- [PROBLEM REQUIREMENTS] Once the line containing "Image resolution: width=750" is found in the entries below, reproduce it and every line after it, stopping at and including the line containing "Where should I"; reproduce nothing else, and keep each line exact.

- [DATA FOR ANALYSIS]
.....
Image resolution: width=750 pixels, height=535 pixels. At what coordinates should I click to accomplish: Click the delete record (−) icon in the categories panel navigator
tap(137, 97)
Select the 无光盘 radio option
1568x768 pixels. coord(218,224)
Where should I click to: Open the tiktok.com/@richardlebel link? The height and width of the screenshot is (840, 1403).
.....
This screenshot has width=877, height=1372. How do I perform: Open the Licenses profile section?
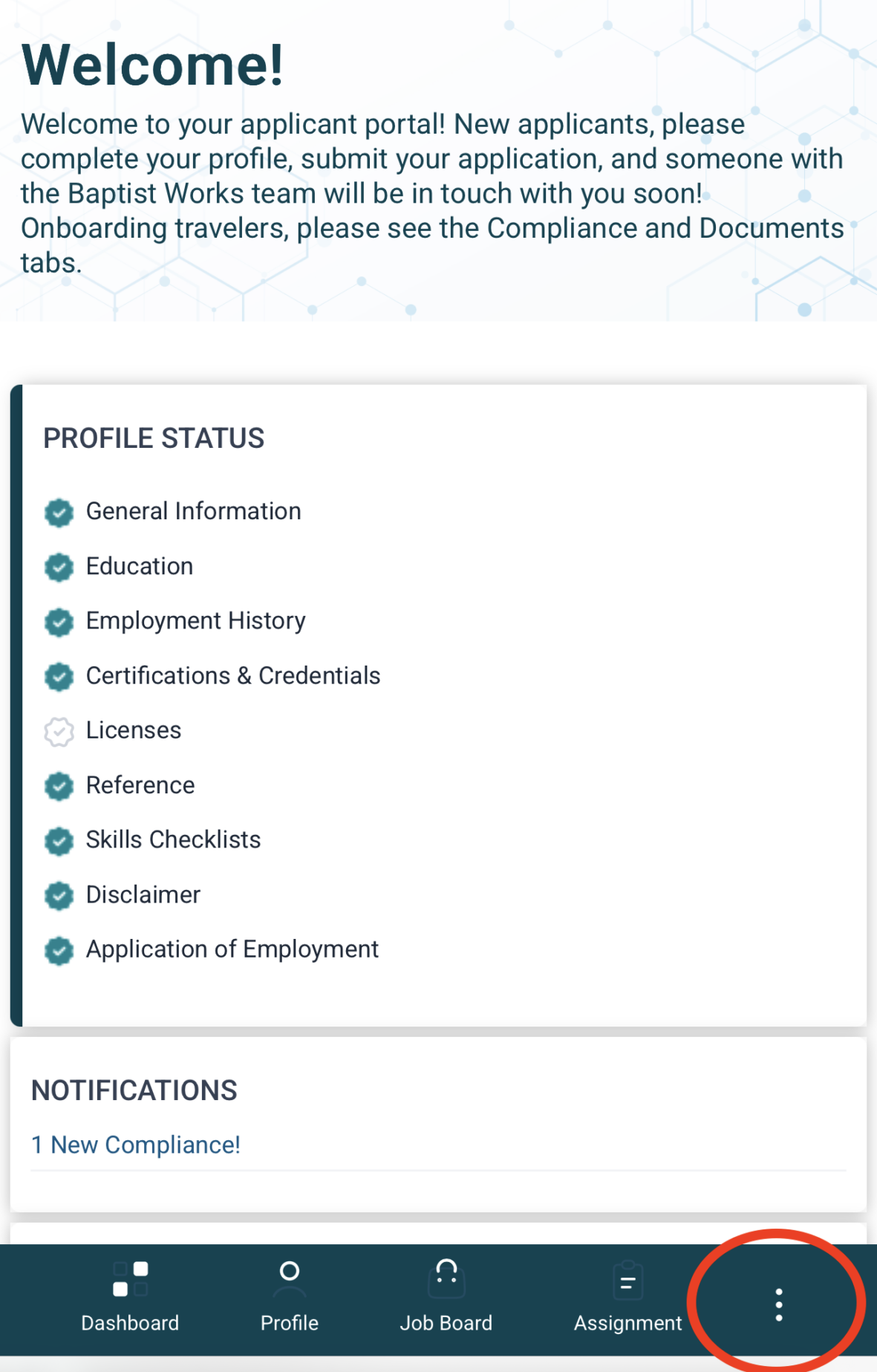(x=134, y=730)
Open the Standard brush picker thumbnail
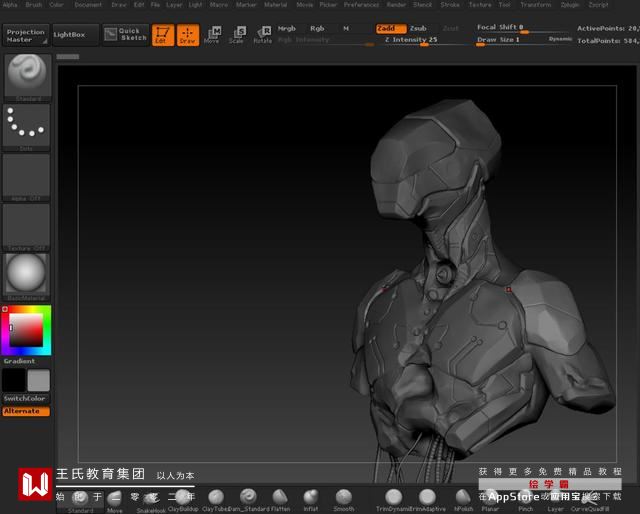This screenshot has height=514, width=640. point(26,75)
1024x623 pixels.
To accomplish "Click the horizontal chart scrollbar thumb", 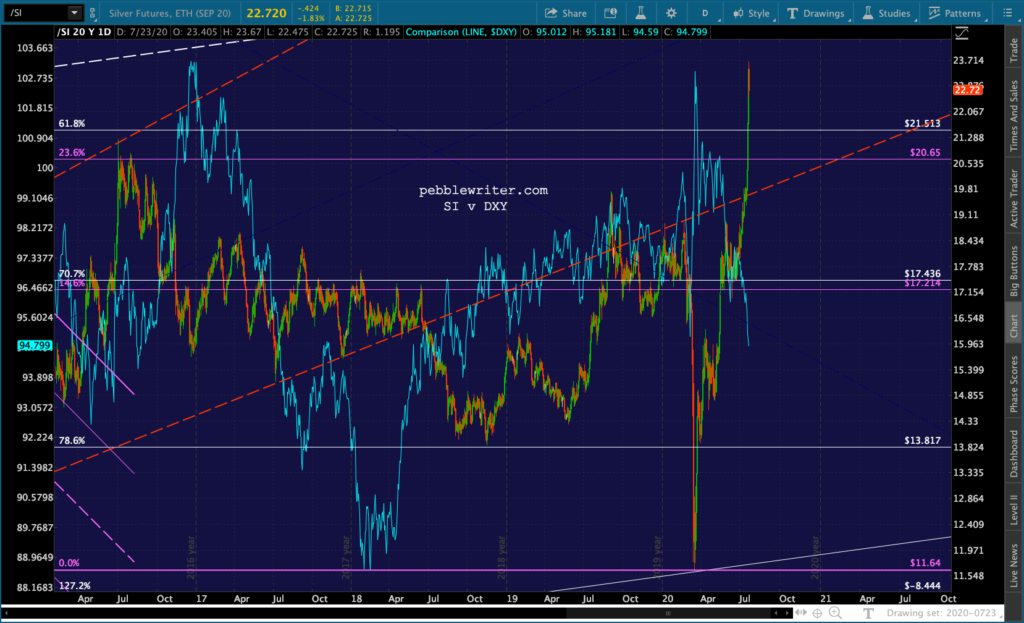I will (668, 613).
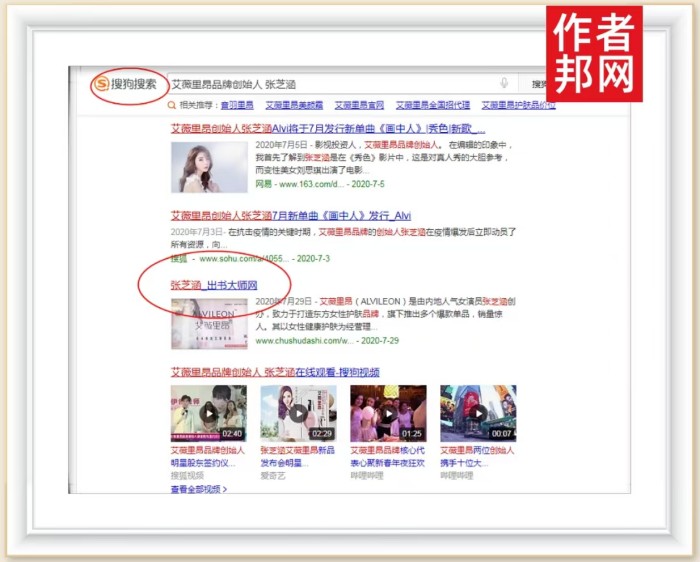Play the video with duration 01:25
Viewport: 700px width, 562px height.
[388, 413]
.....
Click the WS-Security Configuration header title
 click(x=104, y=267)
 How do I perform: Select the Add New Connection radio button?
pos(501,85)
.....
- [TASK RESULT]
Image resolution: width=750 pixels, height=535 pixels. At what coordinates should I click to accomplish: Click the delete record (−) icon in the categories panel navigator
tap(137, 97)
Select the 无光盘 radio option
1568x768 pixels. coord(218,224)
Where should I click to: Open the tiktok.com/@richardlebel link? The height and width of the screenshot is (840, 1403).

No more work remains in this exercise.